Prior to the reissue, the original ’679 patent included one independent claim and 23 total claims, whereas the reissue application adds nine new independent claims and a total of 68 additional claims to better encompass the breadth of technology to which LaserSight is entitled. The 23 original claims remain essentially unchanged.

The Patent and Trademark Office allows reissue applications to be filed subsequent to a patent being issued to allow a patent owner to broaden claims that may have been constructed too narrowly in the original patent. The Notice of Allowance of LaserSight’s reissue application confirms that the original ’679 claims were, indeed, narrower than necessary, and the claims added during the reissue have strengthened and expanded the scope of the patent’s coverage.

The fundamental teachings of the original ’679 patent encompass a refractive laser system utilizing an excimer laser with a low fluence and high repetition rate that ablates corneal tissue using small pulses delivered to the corneal surface in an overlapping pattern. Through the reissue process, LaserSight was able to broaden several elements of the ’679 Patent’s original claims by removing certain restrictive elements.
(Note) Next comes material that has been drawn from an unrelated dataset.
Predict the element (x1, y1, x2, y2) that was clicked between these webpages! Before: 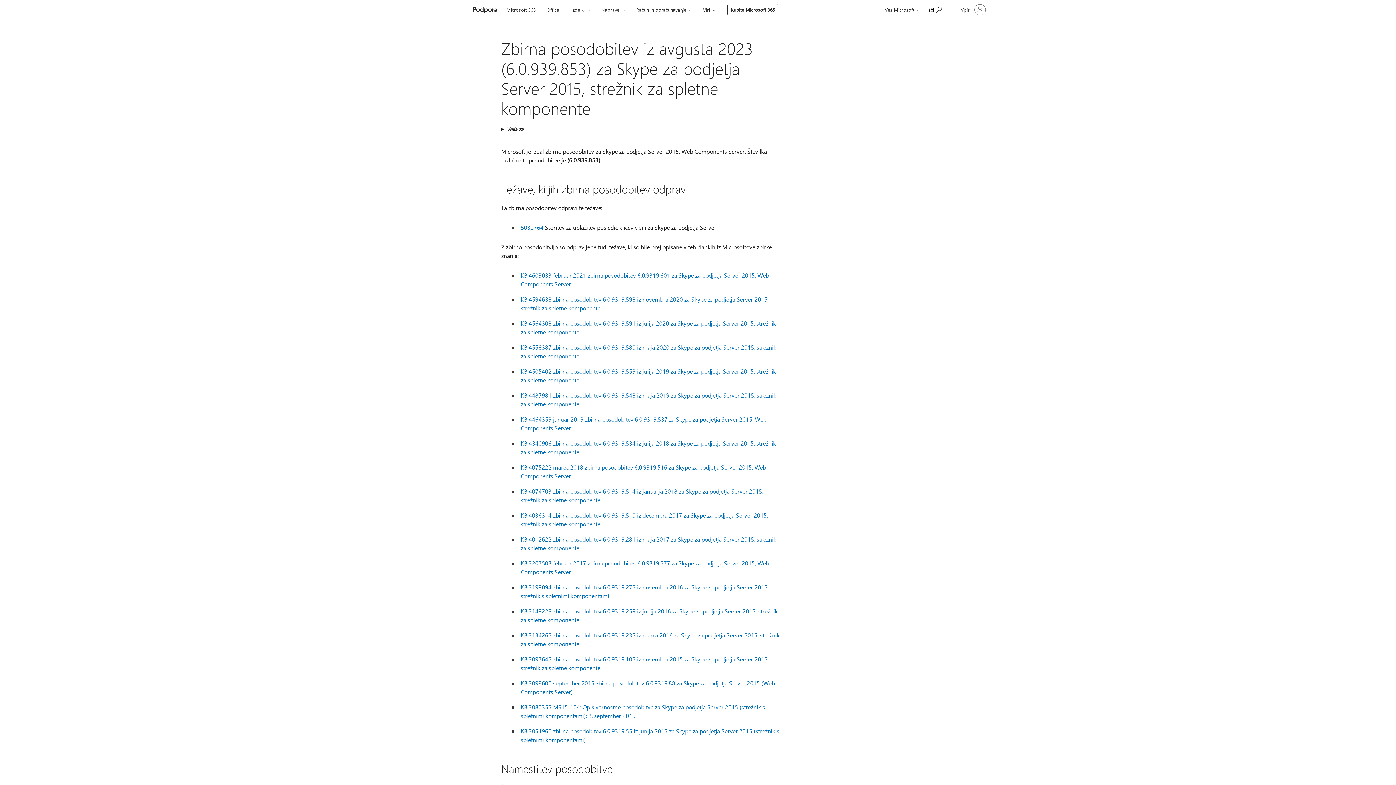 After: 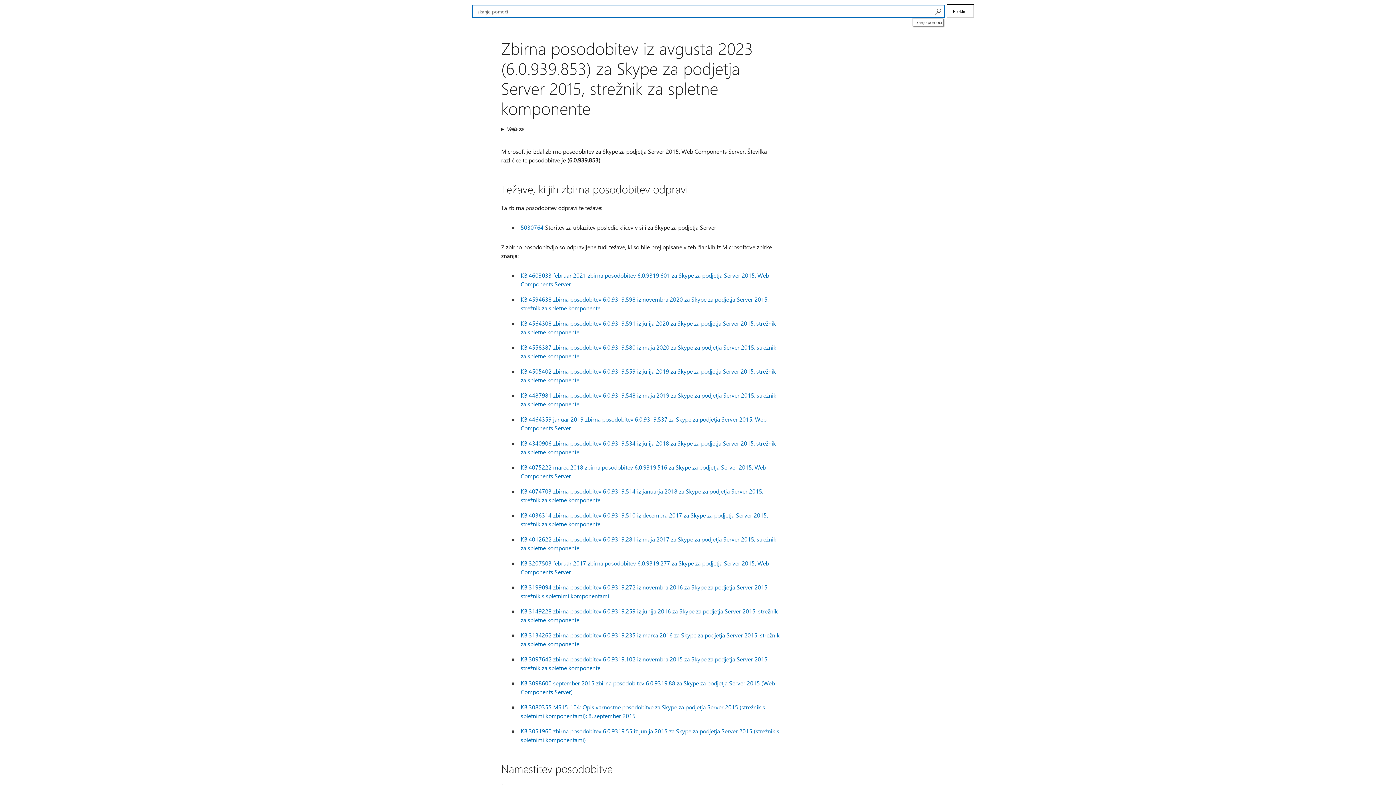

LaserSight now owns exclusive rights to methods for ablating tissue that comprise the provision of a basic laser having a pulsed output laser beam of a fundamental ultraviolet wavelength of 193 nm exiting from an output window of the basic laser, and a repetition rate of 1 Hz to 1000 Hz; the focusing of the pulsed output laser beam onto the tissue to a predetermined generally fixed spot size; and the scanning of the pulsed output laser beam, through known positions of an optical device moved by galvanometric forces, into a substantially overlapping pattern of beam pulses on the tissue such that adjacent ablation spots on a single ablation layer of the tissue significantly overlap one another and remove from 0.05 to 0.5 microns of tissue per pulse.